Phishing emails often attempt to use emotional triggers to get you to react quickly without thinking through whether you should respond, such as dire language about time limits, loss of service, penalties, or language targeting a desire for money. They often have grammar, spelling, and syntax errors, and phrasing that a native speaker would not use.
An example would be an email with a generic greeting warning of a change in an account requiring you to verify your account information. These emails typically include directions to reply with private information or provide a link to a web site to verify your account by providing personal information such as your name, address, bank account numbers, Social Security numbers, or other sensitive personal information.

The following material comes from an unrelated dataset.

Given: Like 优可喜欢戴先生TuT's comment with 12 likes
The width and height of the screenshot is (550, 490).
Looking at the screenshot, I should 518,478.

Below are some samples of phishing emails:
Trying to sell services to students:
- Name and email address don’t match
- Urgency of action to be taken
- Attempt to prove legitimacy using words such as ‘Official’
- Uses a real organization or company name but incorrect email address
- Poor grammar
- Unsolicited requests for personal information are a clear danger signal
- Misspellings
- Never send passwords, bank account numbers, or other private information in an email.
- Avoid clicking links in emails, especially any that are requesting private information.
- Be wary of any unexpected email attachments or links, even from people you know.
- Look for ‘https://’ and a lock icon in the address bar before entering any private information.
- Have an updated anti-virus program that can scan email.
Please submit a help desk ticket here or contact support@student.sdccd.edu. This is extremely helpful as we have tools to block the sender and remove the scam from other employee inboxes.
What Should I Do If I Have Been Scammed by Phishing?
- Change your SDCCD login credentials
- Change login and password for any personal accounts that share the same password such as:
- Online banking
- Personal email
- Online purchasing (PayPal, Amazon, eBay, etc.)
- iTunes account
- Social media (Facebook, Twitter, blogs, etc.)
- Online backup service or file sharing (Dropbox, Mozy, Carbonite, etc.)
- Do not use the same password for your SDCCD account that you use anywhere else. Can't remember them all? Consider using a password manager to manage all of your personal passwords.
- Contact the abuse or fraud department of the service being impersonated (eBay, PayPal, etc.)
- If you suspect a bank or credit card account may have been compromised, contact that institution to check your account immediately and request a credit report.